McLuhan ABJ - Blätterfolge 5

ABJ\ABJ_05.WP * 25.11.1993

Nach Arthur KROKER, Technology and the Canadian Mind.1984.

"In a fully tragic sense, McLuhan's final legacy was this. he was the playful perpetrator, and then victim, of a sign-crime." (86) (Fußn 99, S. 139: "Professor Andrew WERNICK(E?) coined this term in describing the interplay of power/media in the thought of the contemporary French socialist theorist, Jean BAUDRILLARD".

-> Medienmaschine ist nur durch Selbst-von-ihr-prozessiert-werden, und durch (pantomimische) Darstellung dieses Prozesses der AUFZEHRUNG /VERZEHR-DURCH-DAS-SYSTEM erkennbar. Understanding Media = Verstehen der Medien nur aus der Sicht ihres Rohstoffes möglich, also = Von-Ihnen-Verstandenwerden. So können die Knusperäffchen in der TV-Dino-Familie vom Standpunkt des Genußmittels für ihre Erhaltung nur vom Standpunkt des Genußmittels für die Medien- und 'Erlebnisgesellschaft' argumentieren.

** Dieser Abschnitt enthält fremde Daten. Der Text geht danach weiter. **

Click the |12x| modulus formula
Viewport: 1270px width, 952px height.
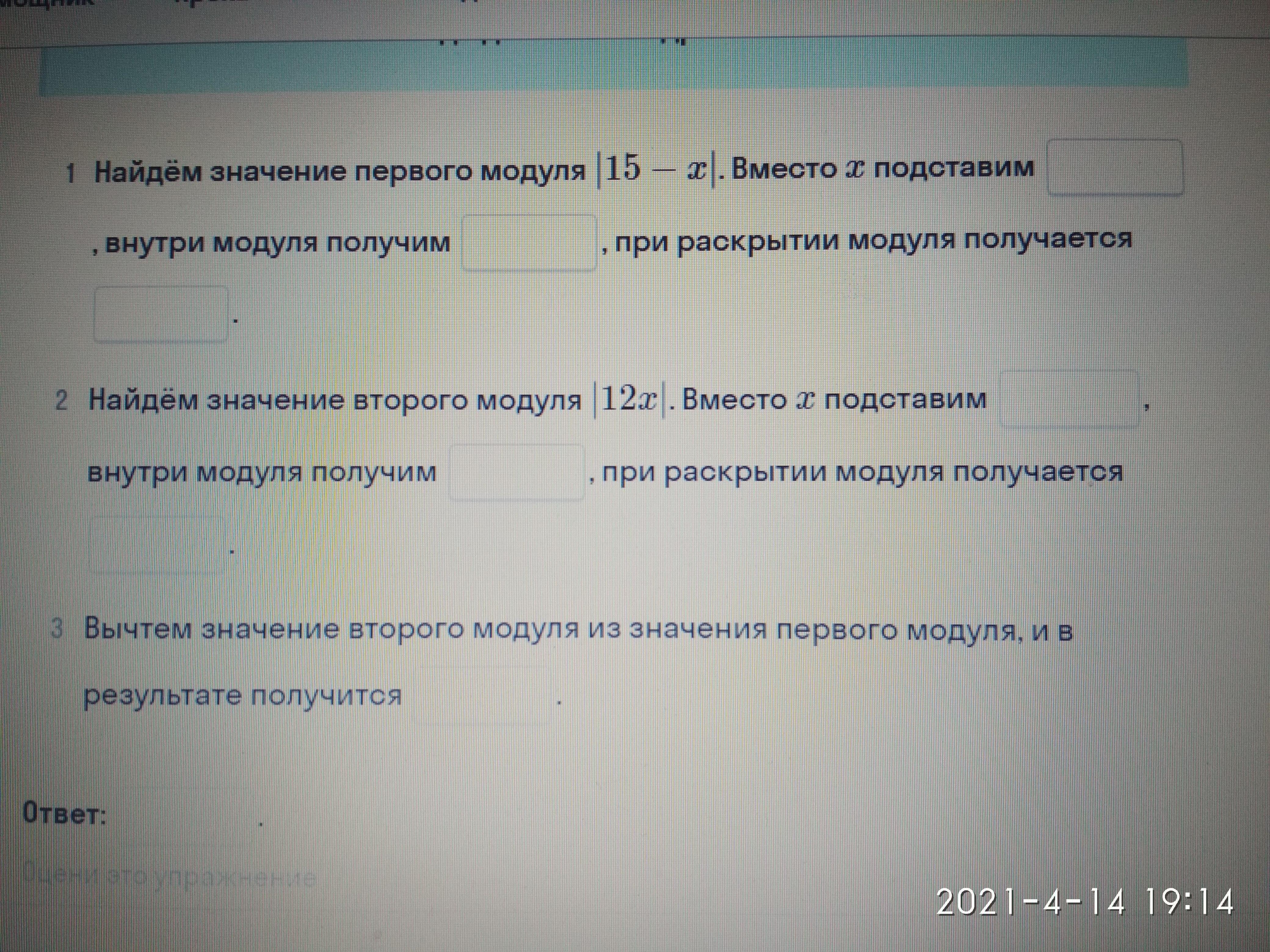click(x=629, y=400)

Jurassic-Parc: hochgradig selbst-allegorisch (Autopoiesis - Autoallegorese?), Allegorie des Prozesses seiner medientechnischen (computergenerierten-computergenerierenden, zeugenden und exzerptierenden) Erzeugung und Vermarktung; Adventures und Pilgrim's Progress im gefährlichen Terrain Medientechnischer Durchbrüche; Sauerier = Exzerpte aus den Köpfen der Konsumer, spontane Zeugung aus psycho-pulp und Seelenmatsch; Kathartischer Effekt durch völlige Explizitness und Viszualiserung von Ubw als High-Tech-Träume ermöglicht gutes Ende: der Genuß von Jurassic Parc befreit seine ZuschauerInnen durch Furcht und Schrecken angesichts der technischen Beherrschung ihrer Phantasmen und Träume zu reiner Menschlichkeit: Kinderkriegen. Familie wird wieder möglich über Hybridiserung von Wissenschaft und Medientechnologie im Dienste der Befreiung von Zeugungsängsten (des kinderrettenden Hauptagenten) durch perfekte dramatische Inszenierung der neuesten Effekte von Medientechnologie: Katharsis von Medien durch Medien, von Schrecken der Computergenerierung von Phantasmen und Kindheitsalpträumen durch Dramatisierung ihrer Generierung.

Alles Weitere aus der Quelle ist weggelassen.